Sunday, June 18, 2017

Marlene by Julie Buntin

Bookly Box Subscription - April - Literary Fiction

Not exactly what I was expecting, and with some hesitation I say I liked the book.  It was a slow crescendo of character development to the "climax", though in the end it was rather anti-climatic.  I did struggle with some of the timeline.  The chapters alternated between present and past, but the narrator interjected the past with her present day thoughts which at times, was confusing.

I think the draw to this book is the reader's connection to the tumultuous times as a teenager.  Wanting to be liked, the difficulties of body image, the good girl wanting to be bad, first romances/crushes, teenage girl friendships that you presume will last forever.

I think I liked this book because it took me down memory lane, not that my teenage years reflected those of Cat or Marlena, but the emotional roller coaster of those times.  I closed the book feeling very melancholy.

Quotes: "Privilege is something to be aware of, to fight to see beyond, but ultimately to be grateful for.  It's like a bulletproof vest, it makes you harder to kill.:

"..so many people cultivate that air of intensity cut with indifference"

"She thought marriage was a 'manly' and offensive concept"

"When you grow up, who you were as a teenager either takes on a mythical importance or its completely laughable"

"Now it strikes me as a profoundly American thing - an epidemic that started as an abuse of the cure, a disease we made ourselves"

"...because I was still here.  I was right here, where he'd left me."

• **Data extract**
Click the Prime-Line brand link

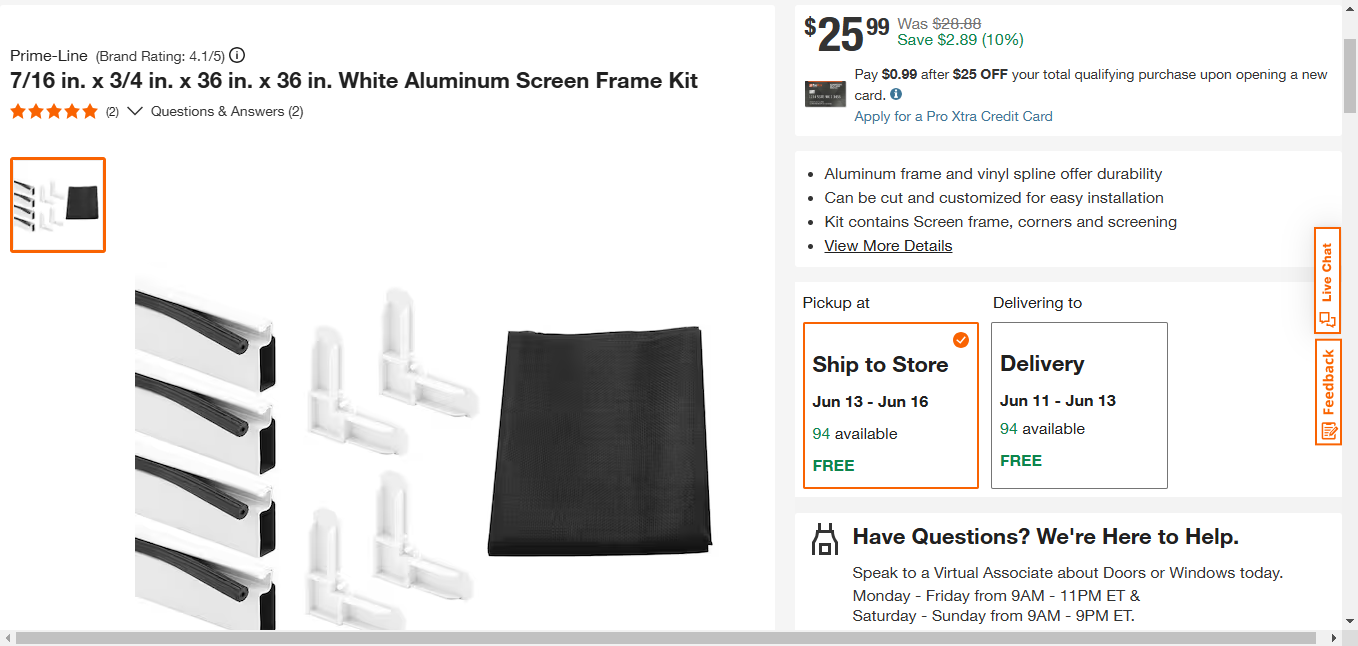(x=49, y=55)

• **Task requirements**
- A) List the parts of teenage life that the book review names as the draw of the book.
- B) According to the book review, how did the reviewer feel after closing the book?

• **Solutions**
- A)
- Wanting to be liked
- The difficulties of body image
- The good girl wanting to be bad
- First romances/crushes
- Teenage girl friendships that you presume will last forever

- B) Very melancholy.